Редактор поведал нам, что большинство работников — местные или уроженцы Ганьсу и Шаньси. Се когда-то был здесь партсекретарем в бригаде, еще во времена коммуны. На других отделениях бригады были разнородные по составу: молодежь из Чжэцзяна, демобилизованные, бывшие заключенные, рабочие, потерявшие места на заводах.

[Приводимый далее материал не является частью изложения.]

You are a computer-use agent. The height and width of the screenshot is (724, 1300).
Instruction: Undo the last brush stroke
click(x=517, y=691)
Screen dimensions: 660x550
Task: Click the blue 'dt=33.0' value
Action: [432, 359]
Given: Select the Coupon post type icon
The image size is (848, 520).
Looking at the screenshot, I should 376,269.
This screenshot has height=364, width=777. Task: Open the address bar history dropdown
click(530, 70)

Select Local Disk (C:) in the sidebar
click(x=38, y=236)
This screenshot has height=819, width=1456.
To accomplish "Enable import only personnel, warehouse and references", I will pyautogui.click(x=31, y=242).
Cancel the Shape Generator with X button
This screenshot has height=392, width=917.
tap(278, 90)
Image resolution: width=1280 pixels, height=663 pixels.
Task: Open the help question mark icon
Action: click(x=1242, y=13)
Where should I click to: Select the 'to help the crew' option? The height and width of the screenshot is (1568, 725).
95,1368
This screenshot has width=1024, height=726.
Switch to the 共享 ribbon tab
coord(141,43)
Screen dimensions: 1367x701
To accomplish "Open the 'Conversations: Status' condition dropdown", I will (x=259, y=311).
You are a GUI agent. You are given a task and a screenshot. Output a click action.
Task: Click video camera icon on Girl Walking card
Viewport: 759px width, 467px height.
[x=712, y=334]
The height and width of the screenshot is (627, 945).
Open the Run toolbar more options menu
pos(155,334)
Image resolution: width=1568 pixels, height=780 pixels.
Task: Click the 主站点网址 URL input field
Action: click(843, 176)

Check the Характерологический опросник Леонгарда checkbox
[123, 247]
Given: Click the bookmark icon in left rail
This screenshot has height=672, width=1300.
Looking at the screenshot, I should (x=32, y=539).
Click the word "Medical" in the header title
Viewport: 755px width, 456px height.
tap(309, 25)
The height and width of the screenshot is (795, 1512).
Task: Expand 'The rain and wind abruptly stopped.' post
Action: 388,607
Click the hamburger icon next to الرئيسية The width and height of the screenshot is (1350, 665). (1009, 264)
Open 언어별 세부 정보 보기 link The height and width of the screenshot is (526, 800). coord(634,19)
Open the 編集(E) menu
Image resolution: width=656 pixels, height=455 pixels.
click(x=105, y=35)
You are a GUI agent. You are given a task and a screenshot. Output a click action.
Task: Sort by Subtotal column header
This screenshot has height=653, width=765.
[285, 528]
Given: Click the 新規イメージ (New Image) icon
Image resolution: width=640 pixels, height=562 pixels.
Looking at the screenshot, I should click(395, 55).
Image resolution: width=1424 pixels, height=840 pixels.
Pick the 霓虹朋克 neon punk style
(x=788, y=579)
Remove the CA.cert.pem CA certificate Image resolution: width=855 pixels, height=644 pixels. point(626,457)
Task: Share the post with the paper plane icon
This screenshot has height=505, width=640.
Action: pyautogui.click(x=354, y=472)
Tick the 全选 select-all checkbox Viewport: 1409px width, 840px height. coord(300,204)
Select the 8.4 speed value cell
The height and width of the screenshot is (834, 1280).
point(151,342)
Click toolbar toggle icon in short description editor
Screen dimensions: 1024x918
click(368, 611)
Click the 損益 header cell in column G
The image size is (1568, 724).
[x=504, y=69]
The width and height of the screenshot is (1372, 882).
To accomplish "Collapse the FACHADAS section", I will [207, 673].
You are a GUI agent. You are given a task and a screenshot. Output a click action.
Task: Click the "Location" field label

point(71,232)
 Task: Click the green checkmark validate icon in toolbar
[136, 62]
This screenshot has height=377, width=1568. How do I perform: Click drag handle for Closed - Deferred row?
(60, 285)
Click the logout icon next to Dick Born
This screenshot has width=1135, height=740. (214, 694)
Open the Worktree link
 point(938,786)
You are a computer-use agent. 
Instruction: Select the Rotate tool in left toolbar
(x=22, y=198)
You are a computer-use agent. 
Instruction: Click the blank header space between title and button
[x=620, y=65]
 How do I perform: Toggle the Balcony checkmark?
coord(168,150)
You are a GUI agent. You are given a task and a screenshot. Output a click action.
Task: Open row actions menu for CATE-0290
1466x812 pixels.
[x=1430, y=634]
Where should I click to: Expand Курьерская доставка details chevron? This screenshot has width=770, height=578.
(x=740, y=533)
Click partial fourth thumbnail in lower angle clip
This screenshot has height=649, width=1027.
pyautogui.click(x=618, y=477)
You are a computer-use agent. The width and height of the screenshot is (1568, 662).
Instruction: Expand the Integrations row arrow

— Да этот госхоз скорее плавильный котел, чем исправительно-трудовое учреждение! — воскликнул Бухгалтер.
— Надо поскорее сматываться из этой дыры. — Начальник мыл ноги и рассуждал: — В лагере у тебя срок, а здесь ты обречен на бессрочное пребывание. Здесь, черт побери, похлеще, чем в лагере!
У меня не было душевных сил вникать в их болтовню. Я был измучен. Даже сон не шел, Иной раз так наломаешься за лишний кусок, что в нем и проку-то уже нет, даже не восстановишь те калории, что ушли на его добывание. Какой толк, если ты слабеешь день ото дня. Сегодня я доработался до «серой рожи», как выразилась та женщина.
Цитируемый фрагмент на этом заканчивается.